[Saved entries]
□ □ □

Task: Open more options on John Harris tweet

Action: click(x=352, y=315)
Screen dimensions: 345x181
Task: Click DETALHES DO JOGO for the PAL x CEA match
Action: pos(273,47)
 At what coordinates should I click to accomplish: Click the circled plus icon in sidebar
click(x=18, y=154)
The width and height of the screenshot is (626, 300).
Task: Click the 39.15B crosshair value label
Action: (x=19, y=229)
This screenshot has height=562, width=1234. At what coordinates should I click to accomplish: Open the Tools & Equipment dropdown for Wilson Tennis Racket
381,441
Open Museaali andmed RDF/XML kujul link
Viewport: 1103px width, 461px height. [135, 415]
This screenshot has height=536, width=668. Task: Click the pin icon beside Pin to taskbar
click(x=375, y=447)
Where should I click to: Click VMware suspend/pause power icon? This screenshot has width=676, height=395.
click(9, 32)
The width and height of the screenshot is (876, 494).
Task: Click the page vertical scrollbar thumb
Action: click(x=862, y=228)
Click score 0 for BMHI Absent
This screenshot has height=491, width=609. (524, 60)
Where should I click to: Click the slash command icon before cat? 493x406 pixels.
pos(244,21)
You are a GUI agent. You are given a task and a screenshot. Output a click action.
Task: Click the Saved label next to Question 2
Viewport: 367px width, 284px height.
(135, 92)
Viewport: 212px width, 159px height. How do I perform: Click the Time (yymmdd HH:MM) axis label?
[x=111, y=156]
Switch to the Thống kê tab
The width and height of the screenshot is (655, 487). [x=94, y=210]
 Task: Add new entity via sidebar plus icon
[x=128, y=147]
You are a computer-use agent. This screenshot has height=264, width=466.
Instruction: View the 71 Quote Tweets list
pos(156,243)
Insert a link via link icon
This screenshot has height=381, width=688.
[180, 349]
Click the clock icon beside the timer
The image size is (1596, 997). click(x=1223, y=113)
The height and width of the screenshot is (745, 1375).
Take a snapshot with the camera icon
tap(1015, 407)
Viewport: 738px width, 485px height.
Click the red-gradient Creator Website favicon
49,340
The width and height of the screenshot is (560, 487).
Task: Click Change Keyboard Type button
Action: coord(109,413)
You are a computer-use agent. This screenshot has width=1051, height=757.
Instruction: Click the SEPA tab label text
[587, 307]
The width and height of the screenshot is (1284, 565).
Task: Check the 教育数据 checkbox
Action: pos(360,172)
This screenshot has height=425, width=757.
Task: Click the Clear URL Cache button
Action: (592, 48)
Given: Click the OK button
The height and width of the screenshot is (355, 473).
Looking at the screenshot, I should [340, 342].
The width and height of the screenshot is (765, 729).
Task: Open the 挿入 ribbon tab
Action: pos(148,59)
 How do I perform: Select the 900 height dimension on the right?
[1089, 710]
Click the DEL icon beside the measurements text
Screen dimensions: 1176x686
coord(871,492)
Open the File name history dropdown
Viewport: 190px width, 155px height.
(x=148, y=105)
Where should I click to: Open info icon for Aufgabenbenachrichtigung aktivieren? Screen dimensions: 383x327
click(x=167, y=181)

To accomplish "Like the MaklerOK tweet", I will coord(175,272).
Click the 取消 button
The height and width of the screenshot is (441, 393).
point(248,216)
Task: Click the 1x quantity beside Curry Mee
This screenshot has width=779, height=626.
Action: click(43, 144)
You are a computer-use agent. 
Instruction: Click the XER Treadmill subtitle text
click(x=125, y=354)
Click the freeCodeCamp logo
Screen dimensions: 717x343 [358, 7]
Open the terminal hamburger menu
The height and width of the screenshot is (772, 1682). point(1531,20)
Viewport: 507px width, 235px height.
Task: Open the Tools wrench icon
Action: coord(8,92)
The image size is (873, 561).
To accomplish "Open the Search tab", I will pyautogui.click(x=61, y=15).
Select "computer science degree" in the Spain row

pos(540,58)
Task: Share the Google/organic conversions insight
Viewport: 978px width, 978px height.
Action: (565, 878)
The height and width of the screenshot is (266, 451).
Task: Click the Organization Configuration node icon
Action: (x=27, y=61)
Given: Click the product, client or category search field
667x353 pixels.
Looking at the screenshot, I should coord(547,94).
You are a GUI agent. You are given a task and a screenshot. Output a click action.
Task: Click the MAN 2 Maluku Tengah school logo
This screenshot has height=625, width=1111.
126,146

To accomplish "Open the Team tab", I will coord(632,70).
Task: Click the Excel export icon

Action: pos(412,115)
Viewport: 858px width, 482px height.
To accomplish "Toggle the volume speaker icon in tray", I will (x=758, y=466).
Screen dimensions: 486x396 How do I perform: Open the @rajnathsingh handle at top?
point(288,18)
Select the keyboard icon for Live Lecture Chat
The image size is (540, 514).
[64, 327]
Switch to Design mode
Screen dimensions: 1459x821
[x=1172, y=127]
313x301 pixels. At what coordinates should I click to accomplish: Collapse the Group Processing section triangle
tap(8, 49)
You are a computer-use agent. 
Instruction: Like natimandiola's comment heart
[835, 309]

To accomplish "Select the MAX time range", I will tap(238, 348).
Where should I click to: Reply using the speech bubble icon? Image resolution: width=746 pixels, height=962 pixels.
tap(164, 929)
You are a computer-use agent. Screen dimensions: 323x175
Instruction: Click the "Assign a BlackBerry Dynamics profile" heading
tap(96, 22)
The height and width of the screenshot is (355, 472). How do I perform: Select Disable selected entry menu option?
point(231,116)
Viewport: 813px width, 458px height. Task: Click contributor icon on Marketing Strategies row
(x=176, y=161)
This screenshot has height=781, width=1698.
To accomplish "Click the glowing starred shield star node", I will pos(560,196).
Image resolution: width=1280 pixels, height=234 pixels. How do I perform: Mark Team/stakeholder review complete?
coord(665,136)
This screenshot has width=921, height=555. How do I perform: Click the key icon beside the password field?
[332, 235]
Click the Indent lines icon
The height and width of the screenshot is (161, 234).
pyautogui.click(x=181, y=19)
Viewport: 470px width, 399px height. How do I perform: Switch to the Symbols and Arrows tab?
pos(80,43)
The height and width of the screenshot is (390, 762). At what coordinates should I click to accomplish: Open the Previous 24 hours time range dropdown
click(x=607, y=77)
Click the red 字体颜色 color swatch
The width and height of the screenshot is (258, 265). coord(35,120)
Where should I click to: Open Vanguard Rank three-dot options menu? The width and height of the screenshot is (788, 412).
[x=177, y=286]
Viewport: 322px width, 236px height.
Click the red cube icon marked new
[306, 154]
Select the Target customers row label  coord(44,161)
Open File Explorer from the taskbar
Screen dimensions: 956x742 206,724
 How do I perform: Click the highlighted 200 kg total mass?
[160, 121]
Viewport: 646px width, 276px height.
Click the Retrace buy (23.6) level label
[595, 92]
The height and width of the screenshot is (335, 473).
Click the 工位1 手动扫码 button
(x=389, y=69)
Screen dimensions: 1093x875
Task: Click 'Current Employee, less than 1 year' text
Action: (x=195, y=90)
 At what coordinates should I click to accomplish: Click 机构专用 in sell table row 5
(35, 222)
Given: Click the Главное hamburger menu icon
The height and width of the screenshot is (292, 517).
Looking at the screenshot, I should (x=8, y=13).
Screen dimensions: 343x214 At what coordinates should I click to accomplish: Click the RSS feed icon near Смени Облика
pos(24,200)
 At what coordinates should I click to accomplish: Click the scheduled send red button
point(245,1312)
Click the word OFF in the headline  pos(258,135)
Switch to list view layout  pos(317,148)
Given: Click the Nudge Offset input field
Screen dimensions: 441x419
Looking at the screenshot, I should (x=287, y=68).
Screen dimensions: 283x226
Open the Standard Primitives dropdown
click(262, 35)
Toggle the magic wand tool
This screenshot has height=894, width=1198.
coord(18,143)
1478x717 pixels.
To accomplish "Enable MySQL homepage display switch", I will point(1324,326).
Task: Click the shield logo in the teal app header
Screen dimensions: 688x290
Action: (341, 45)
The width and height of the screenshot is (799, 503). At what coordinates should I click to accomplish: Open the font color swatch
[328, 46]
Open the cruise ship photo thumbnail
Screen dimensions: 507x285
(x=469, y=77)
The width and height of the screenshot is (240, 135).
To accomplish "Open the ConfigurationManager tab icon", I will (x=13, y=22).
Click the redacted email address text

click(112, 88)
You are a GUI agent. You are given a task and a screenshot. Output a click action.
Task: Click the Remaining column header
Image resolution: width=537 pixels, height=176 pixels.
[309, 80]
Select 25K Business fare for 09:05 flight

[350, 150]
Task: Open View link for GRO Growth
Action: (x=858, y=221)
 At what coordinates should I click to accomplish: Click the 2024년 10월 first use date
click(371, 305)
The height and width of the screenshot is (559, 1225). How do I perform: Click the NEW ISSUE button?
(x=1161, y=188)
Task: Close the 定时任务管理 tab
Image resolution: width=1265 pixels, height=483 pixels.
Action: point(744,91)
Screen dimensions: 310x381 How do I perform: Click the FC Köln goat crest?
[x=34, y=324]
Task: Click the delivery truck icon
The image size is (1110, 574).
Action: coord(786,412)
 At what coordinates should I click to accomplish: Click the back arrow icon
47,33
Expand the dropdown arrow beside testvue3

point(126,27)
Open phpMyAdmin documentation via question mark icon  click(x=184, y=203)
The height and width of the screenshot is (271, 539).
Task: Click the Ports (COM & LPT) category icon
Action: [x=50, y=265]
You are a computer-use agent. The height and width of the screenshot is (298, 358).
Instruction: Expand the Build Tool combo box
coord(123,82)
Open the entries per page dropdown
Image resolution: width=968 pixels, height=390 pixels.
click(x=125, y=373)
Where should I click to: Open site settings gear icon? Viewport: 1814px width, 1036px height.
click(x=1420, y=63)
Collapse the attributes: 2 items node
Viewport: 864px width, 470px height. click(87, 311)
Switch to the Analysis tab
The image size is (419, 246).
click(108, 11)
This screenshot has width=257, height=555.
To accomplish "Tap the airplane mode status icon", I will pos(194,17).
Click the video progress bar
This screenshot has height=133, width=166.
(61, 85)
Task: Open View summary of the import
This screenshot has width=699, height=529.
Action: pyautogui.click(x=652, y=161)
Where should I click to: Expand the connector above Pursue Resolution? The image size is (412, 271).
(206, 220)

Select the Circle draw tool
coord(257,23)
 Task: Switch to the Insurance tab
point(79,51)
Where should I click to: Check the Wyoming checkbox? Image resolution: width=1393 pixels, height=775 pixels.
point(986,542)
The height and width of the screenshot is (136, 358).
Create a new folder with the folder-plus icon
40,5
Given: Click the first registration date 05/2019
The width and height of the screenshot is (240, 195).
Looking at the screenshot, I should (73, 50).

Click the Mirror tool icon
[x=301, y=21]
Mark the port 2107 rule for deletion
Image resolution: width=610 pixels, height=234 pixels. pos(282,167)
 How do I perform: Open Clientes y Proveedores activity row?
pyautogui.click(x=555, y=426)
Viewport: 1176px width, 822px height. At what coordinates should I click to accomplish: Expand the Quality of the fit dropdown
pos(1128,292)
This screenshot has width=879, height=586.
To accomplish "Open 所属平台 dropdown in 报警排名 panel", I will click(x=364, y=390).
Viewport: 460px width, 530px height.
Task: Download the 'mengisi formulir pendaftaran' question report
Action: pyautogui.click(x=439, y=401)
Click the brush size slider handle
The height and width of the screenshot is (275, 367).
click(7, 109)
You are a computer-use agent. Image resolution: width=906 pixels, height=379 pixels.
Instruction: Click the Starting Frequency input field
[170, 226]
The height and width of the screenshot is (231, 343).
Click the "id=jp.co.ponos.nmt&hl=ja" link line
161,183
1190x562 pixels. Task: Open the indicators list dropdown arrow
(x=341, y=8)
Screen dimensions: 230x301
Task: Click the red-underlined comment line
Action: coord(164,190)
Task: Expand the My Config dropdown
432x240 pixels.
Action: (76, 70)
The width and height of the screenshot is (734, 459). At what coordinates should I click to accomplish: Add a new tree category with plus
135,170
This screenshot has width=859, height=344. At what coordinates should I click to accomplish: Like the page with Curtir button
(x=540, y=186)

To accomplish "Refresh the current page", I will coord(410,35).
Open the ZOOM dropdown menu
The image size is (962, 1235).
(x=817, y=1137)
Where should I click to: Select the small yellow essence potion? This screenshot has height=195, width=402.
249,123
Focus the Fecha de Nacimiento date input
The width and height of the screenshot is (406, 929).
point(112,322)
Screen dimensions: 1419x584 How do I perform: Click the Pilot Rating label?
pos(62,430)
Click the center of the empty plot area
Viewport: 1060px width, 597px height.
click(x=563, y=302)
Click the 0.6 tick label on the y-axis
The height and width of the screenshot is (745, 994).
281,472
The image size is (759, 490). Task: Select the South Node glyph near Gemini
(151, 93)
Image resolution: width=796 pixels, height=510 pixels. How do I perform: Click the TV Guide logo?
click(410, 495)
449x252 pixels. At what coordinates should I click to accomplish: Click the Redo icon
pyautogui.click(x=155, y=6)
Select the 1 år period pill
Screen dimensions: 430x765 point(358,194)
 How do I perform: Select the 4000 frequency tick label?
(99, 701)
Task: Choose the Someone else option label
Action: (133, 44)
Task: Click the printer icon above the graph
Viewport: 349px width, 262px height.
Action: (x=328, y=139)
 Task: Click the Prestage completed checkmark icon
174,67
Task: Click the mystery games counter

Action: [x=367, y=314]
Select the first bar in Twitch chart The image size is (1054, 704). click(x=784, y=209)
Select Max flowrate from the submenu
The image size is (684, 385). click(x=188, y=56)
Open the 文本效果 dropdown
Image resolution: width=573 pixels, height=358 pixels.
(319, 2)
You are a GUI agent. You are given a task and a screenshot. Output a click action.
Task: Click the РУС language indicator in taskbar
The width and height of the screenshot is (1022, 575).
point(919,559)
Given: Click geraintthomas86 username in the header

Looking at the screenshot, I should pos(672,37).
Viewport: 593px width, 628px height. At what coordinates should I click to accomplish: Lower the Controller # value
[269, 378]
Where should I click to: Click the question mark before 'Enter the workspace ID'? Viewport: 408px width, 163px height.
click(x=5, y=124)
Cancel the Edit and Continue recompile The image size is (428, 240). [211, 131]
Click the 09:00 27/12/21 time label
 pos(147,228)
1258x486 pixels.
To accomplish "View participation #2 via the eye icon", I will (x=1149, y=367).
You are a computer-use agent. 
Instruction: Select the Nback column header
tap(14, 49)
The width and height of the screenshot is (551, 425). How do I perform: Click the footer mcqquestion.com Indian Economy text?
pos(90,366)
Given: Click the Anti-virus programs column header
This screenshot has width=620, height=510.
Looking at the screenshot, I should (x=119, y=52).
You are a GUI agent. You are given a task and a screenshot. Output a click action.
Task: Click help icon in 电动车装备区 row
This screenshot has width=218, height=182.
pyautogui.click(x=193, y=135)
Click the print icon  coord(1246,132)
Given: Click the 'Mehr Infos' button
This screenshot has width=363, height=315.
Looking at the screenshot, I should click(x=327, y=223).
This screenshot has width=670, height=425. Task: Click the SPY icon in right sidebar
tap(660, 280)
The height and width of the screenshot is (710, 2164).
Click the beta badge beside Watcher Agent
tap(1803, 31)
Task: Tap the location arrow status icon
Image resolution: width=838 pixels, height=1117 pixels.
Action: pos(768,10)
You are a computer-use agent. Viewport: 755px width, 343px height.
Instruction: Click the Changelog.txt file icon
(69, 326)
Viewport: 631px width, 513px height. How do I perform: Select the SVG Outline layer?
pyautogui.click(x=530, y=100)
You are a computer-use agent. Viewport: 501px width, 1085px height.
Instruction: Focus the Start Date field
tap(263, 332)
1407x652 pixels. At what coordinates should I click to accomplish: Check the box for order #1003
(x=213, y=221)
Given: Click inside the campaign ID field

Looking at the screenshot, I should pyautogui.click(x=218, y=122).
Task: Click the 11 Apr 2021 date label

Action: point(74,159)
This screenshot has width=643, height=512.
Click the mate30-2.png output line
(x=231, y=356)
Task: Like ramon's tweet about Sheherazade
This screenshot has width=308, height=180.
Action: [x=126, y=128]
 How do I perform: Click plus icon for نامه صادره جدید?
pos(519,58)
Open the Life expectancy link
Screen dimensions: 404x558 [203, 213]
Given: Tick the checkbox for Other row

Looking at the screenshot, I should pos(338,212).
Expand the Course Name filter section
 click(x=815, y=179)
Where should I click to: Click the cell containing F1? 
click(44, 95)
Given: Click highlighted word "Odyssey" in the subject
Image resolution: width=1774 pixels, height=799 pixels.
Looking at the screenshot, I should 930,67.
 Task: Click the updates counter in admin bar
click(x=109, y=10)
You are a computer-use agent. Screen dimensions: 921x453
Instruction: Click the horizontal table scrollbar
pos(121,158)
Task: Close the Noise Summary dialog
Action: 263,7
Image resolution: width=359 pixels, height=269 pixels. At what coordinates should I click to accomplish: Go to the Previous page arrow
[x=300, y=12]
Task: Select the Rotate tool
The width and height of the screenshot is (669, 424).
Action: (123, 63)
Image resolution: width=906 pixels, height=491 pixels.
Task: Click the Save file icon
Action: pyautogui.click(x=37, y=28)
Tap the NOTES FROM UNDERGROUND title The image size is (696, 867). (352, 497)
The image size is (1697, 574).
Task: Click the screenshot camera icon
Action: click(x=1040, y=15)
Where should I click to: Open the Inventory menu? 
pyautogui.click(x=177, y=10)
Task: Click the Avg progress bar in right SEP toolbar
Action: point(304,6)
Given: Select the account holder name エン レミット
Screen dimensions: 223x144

□ □ □

Your task for the entries above: copy exactly the span starting with the line with "This screenshot has height=781, width=1698." and going on through the line with "Select the Target", both lines included, and nothing else.

This screenshot has height=781, width=1698.
To accomplish "Click the glowing starred shield star node", I will pos(560,196).
Image resolution: width=1280 pixels, height=234 pixels. How do I perform: Mark Team/stakeholder review complete?
coord(665,136)
This screenshot has width=921, height=555. How do I perform: Click the key icon beside the password field?
[332, 235]
Click the Indent lines icon
The height and width of the screenshot is (161, 234).
pyautogui.click(x=181, y=19)
Viewport: 470px width, 399px height. How do I perform: Switch to the Symbols and Arrows tab?
pos(80,43)
The height and width of the screenshot is (390, 762). At what coordinates should I click to accomplish: Open the Previous 24 hours time range dropdown
click(x=607, y=77)
Click the red 字体颜色 color swatch
The width and height of the screenshot is (258, 265). coord(35,120)
Where should I click to: Open Vanguard Rank three-dot options menu? The width and height of the screenshot is (788, 412).
[x=177, y=286]
Viewport: 322px width, 236px height.
Click the red cube icon marked new
[306, 154]
Select the Target customers row label  coord(44,161)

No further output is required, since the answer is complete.